(Beginning of MATERIAL SHOWN)
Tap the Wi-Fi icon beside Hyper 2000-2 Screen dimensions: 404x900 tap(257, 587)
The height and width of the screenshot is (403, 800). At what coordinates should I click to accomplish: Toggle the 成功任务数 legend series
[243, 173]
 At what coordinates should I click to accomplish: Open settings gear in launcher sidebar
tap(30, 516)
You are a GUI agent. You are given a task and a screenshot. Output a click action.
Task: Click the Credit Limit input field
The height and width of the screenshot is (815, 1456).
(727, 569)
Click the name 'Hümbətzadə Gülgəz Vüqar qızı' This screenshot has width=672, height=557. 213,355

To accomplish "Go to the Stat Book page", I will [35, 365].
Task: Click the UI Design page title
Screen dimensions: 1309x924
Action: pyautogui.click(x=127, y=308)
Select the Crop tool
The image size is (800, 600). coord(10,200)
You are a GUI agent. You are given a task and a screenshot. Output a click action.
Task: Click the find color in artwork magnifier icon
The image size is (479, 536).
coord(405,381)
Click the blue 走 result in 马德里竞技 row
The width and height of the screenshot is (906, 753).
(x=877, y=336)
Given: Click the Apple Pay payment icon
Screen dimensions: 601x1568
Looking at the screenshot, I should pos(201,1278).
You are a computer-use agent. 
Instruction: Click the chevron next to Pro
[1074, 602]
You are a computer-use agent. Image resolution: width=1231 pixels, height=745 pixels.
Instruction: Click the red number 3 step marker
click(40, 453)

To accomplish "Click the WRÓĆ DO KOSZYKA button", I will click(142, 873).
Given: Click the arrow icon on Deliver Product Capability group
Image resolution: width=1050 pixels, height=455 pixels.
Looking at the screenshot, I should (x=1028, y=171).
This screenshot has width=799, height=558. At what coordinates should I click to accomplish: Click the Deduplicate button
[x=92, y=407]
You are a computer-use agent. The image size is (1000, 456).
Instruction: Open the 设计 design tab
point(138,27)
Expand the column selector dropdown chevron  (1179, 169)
(End of MATERIAL SHOWN)
(TO DO):
Please give an exact restatement of only the lines from the beginning of the material above to the line with "Task: Click the find", inclusive.

(ANSWER SECTION):
Tap the Wi-Fi icon beside Hyper 2000-2 Screen dimensions: 404x900 tap(257, 587)
The height and width of the screenshot is (403, 800). At what coordinates should I click to accomplish: Toggle the 成功任务数 legend series
[243, 173]
 At what coordinates should I click to accomplish: Open settings gear in launcher sidebar
tap(30, 516)
You are a GUI agent. You are given a task and a screenshot. Output a click action.
Task: Click the Credit Limit input field
The height and width of the screenshot is (815, 1456).
(727, 569)
Click the name 'Hümbətzadə Gülgəz Vüqar qızı' This screenshot has width=672, height=557. 213,355

To accomplish "Go to the Stat Book page", I will [35, 365].
Task: Click the UI Design page title
Screen dimensions: 1309x924
Action: pyautogui.click(x=127, y=308)
Select the Crop tool
The image size is (800, 600). coord(10,200)
You are a GUI agent. You are given a task and a screenshot. Output a click action.
Task: Click the find color in artwork magnifier icon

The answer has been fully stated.